I launched a website about ten days ago, google hasn't picked it up yet, even though I've put got three or four fairly reasonable links from pages with a high page rank, which got picked up overnight.

I'm wondering if the robot files is stopping them from crawling the site, I'd really appreciate it someone who knows more than me could take a look at the robot file:



# robots.txt

User-agent: Googlebot
Disallow:
User-agent: googlebot-image
Disallow:
User-agent: googlebot-mobile
Disallow:
User-agent: MSNBot
Disallow:
User-agent: Slurp
Disallow:
User-agent: Teoma
Disallow:
User-agent: Gigabot
Disallow:
User-agent: Robozilla
Disallow:
User-agent: yahoo-mmcrawler
Disallow:
User-agent: psbot
Disallow:
User-agent: yahoo-blogs/v3.9
Disallow:
User-agent: *
Disallow: /


thanks in advance all.

MattF
03-24-2010, 09:00 PM
http://www.robotstxt.org/

Apostropartheid
03-24-2010, 09:24 PM
Why do you need a robots.txt file again...?

Excavator
03-24-2010, 10:22 PM
Hello adamclark,
Isn't that last line stopping all bots from visiting? That / should not be there I think...

User-agent: *
Disallow: /

Apostropartheid is right though... why have a robots.txt at all if you aren't wanting to stop the bots from crawling you?

MattF
03-24-2010, 10:42 PM
Isn't that last line stopping all bots from visiting?

Not quite. It prevents any bots which aren't implicitly named in the list above it from indexing.

TopDogger
03-25-2010, 02:09 AM
The robots.txt file only stops spiders that pay attention to the robots.txt file. Its use by bots is voluntary and it will never stop a bad bot. There is nothing on a server that will force a bot to obey this file.



User-agent: *
Disallow: /


This may prevent some spiders from indexing the site because it is the last directive and is wild-carded. It depends upon how the spider interprets the file. I've been doing SEO work since 1997 and I would not consider using a robots.txt file that looks like that. The results are unpredictable.

There is an error with the format of the file. In the robots.txt file, a record is delineated by a blank line. Each directive starting with "User-agent" is a separate record should therefore be separated from a prior directive by a blank line. You should not combine all of the directives into a single record. You can have as many Disallow statements as you wish in each record.

The most basic format for this file is simply the following single record directive:



User-agent: *
Disallow:


This invites all spiders to visit the site and does not block any files or directories.

If you want Google to visit a new site, try setting up a couple of links to the site. Sometimes Google will not index a site until it finds a path from another site.

Another trick to get Google to visit is to use a pinging service, such as pingler.com.

timsoulo
03-25-2010, 02:19 PM
don't use those robots txt at all unless you want to hide something from Google... and let there be happiness :))))

adamclark
03-25-2010, 06:51 PM
thanks for your replys everyone.

maybe i'll just remove the robot file all together. I don't have anything to hide on my website.

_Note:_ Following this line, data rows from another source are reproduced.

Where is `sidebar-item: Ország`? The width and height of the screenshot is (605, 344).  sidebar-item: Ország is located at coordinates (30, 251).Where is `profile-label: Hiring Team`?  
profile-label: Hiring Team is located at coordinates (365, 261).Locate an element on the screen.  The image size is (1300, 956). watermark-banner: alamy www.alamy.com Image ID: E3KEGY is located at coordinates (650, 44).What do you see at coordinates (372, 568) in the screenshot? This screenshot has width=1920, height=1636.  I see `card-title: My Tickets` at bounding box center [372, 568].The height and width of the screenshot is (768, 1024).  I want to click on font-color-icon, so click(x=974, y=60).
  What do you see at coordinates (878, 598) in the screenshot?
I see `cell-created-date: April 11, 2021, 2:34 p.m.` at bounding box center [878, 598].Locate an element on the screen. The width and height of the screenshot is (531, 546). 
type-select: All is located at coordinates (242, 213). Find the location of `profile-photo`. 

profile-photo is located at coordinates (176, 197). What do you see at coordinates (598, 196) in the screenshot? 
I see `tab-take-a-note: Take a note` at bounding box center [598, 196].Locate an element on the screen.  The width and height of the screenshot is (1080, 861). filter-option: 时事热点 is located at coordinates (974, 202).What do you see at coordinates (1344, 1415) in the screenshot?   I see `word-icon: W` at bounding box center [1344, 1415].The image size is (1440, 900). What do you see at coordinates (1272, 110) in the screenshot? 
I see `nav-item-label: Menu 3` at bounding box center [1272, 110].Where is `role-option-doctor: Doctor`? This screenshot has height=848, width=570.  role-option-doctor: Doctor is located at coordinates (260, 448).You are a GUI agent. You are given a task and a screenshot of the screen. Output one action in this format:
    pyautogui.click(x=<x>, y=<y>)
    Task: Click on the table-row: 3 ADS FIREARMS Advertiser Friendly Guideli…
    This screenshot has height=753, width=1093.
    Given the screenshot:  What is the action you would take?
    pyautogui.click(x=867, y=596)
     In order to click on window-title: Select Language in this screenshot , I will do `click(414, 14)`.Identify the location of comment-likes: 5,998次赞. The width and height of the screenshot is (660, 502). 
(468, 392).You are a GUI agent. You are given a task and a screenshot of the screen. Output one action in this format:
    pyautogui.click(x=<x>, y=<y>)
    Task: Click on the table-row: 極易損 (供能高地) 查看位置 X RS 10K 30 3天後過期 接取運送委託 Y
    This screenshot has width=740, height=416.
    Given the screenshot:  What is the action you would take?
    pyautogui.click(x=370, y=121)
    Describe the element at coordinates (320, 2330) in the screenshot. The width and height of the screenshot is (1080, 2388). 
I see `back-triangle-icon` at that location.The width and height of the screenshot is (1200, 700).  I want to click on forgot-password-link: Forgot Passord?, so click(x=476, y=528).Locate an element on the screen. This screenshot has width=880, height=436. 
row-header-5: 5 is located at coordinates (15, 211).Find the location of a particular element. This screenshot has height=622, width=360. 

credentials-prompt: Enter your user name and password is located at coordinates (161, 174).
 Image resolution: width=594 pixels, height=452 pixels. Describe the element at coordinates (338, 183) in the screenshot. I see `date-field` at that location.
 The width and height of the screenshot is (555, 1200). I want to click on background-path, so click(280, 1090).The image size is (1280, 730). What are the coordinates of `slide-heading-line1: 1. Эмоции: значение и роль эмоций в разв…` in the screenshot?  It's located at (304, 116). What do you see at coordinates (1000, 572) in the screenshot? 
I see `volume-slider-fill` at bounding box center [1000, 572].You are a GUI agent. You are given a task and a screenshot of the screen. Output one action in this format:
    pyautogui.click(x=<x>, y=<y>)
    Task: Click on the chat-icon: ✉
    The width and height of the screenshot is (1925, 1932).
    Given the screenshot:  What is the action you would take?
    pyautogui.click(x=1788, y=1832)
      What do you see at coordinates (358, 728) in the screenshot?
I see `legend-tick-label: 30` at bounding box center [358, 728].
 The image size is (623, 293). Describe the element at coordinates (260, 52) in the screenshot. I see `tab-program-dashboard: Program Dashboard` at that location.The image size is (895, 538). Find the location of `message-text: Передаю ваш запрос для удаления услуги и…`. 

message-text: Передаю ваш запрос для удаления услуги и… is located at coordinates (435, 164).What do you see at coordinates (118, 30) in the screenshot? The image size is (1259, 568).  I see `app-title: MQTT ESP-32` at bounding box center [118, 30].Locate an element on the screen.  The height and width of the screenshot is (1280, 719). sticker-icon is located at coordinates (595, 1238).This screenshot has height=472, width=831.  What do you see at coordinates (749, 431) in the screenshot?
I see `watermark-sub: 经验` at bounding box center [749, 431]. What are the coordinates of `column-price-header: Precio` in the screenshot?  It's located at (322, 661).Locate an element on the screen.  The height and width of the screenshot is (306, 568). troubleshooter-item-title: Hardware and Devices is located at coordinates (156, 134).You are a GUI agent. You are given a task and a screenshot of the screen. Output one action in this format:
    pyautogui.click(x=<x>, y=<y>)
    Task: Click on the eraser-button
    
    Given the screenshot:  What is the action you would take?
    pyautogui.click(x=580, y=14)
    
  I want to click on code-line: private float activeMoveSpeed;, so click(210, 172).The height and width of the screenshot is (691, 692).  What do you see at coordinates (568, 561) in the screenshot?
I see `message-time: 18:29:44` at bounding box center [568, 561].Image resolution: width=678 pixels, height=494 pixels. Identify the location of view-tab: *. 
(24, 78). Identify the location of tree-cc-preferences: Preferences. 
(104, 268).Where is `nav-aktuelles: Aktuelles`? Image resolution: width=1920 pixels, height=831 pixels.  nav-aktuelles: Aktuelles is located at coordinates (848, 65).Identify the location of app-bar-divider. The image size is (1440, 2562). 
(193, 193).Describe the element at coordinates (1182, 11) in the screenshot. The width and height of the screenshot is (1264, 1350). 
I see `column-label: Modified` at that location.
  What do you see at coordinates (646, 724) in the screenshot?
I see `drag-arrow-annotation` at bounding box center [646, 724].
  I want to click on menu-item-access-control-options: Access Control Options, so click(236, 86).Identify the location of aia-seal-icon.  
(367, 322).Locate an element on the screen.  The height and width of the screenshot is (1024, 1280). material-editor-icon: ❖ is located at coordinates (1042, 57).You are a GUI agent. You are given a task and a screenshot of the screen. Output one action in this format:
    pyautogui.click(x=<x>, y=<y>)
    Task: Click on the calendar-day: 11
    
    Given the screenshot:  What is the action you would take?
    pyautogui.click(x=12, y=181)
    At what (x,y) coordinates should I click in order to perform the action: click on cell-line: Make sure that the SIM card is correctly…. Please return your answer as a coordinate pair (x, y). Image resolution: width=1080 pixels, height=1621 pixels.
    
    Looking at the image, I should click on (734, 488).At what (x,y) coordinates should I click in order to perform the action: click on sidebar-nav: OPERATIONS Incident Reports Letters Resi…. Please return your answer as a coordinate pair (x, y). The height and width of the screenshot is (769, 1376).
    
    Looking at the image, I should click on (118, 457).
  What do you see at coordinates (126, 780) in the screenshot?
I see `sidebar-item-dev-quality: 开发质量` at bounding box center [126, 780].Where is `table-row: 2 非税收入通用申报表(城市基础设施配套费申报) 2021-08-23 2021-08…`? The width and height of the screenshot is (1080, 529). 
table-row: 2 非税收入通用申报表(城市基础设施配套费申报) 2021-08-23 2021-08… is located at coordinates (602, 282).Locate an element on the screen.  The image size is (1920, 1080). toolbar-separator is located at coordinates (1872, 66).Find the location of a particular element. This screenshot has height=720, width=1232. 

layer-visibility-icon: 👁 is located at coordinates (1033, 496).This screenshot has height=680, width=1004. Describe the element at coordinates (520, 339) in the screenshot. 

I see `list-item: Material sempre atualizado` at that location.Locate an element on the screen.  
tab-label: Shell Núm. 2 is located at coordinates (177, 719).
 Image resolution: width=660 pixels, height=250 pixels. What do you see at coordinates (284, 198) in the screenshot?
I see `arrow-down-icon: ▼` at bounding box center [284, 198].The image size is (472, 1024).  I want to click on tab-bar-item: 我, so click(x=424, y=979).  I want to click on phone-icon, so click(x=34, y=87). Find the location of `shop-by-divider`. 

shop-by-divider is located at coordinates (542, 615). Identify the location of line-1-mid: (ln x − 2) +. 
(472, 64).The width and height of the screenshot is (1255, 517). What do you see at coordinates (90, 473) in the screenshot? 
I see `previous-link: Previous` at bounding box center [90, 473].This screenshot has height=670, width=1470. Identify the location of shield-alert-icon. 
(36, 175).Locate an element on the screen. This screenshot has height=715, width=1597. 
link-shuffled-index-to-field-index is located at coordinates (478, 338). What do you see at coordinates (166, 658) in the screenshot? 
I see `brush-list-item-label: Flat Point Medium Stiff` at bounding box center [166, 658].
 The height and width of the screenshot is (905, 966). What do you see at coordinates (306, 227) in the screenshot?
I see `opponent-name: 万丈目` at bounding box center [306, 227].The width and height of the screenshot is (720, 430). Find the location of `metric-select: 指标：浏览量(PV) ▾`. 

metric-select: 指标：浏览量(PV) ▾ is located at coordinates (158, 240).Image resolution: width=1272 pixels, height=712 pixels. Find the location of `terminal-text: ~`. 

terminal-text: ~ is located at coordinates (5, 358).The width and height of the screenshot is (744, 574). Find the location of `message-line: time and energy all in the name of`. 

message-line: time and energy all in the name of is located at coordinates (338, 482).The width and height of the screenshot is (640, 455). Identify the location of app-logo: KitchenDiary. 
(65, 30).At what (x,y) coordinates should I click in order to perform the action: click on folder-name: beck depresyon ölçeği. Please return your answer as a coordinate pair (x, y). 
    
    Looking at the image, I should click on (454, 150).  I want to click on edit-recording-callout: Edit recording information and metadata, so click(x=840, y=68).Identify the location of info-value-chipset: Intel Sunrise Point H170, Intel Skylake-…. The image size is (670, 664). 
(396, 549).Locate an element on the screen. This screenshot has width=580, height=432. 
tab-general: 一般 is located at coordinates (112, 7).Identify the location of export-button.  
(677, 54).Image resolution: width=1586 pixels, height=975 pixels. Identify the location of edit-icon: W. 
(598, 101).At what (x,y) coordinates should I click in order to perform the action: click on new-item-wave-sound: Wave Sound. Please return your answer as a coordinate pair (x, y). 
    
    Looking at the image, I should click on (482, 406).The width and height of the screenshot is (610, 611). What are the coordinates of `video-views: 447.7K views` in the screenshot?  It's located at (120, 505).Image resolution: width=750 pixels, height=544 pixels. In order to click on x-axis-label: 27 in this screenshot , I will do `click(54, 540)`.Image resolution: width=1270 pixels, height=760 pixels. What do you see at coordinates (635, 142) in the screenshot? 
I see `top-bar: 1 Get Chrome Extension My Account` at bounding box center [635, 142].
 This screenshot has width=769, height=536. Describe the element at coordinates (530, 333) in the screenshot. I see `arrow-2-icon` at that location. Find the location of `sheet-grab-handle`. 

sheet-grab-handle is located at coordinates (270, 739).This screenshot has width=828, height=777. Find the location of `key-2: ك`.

it's just that i went on a webmaster course recently and he recommended using one to prevent all but the big names from crawling the site.

he said there were a small minority of robots that did not visit your site with good intentions

i already have a few links from other sites pointing to mine, these links were picked up very quickly (overnight), but for some reason the bots haven't followed them to my site (i did pick do follow, high page ranking sites to link from)

maybe i've been added to the 'to crawl' list!

so the general consensus seems to be that you don't really need a robots file?

MattF
03-25-2010, 06:55 PM
he said there were a small minority of robots that did not visit your site with good intentions

They'll pay piss all attention to a robots file.




so the general consensus seems to be that you don't really need a robots file?

Pretty much.

adamclark
03-25-2010, 07:17 PM
fair point, decision made.

cheers

TopDogger
03-26-2010, 04:26 AM
You do not need a robots.txt file, but it may a good idea to use one. If it's missing, the spider requests will generate 404 errors on your server and spiders can get redirected to an error page. The generally accepted SEO practice is to use a robots.txt file.

My recommendation is to use the basic robots.txt file, rather than none at all.